▸ **Exercise requirements**
Scan the lines below for "value" and copy the matches.

--- Extracted data Enclosed Below ---

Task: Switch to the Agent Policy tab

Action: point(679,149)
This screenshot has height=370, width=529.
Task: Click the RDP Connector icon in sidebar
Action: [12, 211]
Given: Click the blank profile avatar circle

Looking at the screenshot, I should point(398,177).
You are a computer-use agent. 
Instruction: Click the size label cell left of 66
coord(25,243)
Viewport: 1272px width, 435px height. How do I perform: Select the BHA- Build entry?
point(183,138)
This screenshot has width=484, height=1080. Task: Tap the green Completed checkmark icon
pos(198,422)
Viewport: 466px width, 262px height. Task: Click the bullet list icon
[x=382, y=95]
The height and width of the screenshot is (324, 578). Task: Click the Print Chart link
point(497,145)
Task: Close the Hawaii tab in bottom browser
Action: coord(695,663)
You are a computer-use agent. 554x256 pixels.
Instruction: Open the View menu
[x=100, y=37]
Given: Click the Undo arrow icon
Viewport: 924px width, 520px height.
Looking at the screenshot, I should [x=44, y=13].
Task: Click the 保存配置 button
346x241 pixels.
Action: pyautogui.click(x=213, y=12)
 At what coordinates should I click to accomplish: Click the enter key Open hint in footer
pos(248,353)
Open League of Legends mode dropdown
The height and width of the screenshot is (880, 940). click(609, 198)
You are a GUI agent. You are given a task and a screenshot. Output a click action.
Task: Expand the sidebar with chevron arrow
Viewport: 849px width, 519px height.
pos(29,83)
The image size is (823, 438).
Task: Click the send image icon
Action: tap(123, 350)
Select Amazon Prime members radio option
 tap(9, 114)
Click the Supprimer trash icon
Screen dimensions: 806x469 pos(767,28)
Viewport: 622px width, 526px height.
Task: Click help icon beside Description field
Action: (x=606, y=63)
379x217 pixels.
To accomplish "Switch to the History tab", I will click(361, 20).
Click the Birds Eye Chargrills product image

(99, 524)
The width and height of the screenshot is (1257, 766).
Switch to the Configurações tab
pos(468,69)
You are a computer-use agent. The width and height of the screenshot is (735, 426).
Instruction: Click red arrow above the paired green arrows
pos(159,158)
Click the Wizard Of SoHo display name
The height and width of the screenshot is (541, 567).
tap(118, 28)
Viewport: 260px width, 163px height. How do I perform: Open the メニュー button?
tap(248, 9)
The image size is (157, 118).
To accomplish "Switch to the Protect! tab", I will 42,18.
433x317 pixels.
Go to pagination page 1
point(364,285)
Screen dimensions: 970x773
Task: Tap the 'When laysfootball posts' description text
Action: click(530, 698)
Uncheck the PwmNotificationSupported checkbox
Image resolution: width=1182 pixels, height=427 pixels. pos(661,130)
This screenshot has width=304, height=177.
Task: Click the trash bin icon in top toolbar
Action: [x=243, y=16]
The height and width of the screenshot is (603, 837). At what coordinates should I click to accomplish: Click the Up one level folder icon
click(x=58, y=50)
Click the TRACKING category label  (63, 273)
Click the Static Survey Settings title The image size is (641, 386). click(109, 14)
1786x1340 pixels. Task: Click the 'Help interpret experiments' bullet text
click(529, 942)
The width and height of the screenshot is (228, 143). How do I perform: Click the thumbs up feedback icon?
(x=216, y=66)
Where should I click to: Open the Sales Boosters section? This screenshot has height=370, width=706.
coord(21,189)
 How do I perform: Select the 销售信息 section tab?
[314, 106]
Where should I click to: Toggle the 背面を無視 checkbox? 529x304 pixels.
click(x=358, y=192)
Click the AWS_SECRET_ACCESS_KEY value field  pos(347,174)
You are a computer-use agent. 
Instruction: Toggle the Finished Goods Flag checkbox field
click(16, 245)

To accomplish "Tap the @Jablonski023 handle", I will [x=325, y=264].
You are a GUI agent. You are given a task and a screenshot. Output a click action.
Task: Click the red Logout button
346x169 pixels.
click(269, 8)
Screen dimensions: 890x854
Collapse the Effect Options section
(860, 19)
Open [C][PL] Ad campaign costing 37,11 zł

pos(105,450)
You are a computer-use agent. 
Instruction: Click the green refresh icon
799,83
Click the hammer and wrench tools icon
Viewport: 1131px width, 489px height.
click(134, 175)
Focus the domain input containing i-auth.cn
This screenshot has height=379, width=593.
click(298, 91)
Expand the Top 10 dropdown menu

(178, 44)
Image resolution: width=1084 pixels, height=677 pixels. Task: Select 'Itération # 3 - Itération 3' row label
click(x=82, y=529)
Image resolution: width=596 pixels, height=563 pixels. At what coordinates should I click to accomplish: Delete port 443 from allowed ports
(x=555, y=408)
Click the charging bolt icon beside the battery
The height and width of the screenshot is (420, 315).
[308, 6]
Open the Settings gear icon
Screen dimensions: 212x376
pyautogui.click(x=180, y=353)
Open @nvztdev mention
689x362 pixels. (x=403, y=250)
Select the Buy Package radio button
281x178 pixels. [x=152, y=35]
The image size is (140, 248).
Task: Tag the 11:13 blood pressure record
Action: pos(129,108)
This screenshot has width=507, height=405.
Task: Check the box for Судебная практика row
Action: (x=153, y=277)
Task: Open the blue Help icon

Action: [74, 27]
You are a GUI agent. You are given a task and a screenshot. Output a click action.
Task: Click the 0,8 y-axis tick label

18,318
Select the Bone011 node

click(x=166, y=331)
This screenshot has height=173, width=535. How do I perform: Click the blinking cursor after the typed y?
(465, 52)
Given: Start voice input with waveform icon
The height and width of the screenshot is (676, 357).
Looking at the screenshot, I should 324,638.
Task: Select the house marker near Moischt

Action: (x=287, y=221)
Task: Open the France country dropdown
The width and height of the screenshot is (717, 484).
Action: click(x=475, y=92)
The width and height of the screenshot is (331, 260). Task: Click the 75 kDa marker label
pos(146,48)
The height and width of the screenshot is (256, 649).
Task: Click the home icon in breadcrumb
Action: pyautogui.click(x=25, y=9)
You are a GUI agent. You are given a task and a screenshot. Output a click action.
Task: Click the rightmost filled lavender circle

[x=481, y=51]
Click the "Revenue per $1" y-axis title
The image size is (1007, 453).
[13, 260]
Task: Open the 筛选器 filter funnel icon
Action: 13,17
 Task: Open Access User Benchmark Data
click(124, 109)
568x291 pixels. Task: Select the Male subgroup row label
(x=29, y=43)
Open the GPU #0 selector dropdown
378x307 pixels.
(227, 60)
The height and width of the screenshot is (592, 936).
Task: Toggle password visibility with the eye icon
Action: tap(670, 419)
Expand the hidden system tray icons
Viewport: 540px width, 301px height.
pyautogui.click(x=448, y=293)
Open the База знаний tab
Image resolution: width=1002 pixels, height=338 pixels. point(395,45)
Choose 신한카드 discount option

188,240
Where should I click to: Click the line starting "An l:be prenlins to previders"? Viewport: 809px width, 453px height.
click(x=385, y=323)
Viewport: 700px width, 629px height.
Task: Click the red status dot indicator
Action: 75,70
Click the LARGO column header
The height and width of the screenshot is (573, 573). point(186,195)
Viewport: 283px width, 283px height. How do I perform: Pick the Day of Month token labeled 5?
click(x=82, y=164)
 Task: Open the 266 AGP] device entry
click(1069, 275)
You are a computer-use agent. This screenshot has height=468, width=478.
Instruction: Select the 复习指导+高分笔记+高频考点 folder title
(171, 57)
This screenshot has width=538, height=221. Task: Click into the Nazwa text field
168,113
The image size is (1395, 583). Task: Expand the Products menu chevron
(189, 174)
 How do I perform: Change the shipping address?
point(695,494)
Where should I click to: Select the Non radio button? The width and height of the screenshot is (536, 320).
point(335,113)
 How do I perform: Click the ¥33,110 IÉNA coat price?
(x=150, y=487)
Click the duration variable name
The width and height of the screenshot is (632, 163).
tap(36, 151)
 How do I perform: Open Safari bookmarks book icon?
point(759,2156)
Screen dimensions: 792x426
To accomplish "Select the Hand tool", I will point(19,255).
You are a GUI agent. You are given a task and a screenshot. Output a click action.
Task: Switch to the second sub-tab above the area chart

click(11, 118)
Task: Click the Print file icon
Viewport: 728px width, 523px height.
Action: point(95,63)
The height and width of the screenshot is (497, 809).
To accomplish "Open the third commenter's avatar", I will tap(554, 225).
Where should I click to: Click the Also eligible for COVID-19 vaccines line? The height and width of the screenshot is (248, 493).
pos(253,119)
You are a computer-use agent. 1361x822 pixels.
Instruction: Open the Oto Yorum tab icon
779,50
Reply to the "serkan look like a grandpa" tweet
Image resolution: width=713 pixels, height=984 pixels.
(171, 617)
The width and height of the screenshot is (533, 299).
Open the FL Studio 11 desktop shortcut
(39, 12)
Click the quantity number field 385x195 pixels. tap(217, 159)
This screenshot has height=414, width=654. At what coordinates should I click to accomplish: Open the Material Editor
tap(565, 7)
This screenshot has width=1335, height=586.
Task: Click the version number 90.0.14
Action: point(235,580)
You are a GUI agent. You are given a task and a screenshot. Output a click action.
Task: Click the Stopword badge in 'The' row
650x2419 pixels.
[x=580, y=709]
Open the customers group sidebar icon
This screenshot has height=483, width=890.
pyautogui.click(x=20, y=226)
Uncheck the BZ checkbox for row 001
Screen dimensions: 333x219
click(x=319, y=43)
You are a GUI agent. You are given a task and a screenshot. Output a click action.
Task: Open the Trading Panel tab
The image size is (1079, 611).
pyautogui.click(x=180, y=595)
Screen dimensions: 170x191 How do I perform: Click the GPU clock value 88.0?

--- End of Enclosed Extracted data ---

▸ **Solution**
Click the AWS_SECRET_ACCESS_KEY value field  pos(347,174)
Screen dimensions: 170x191 How do I perform: Click the GPU clock value 88.0?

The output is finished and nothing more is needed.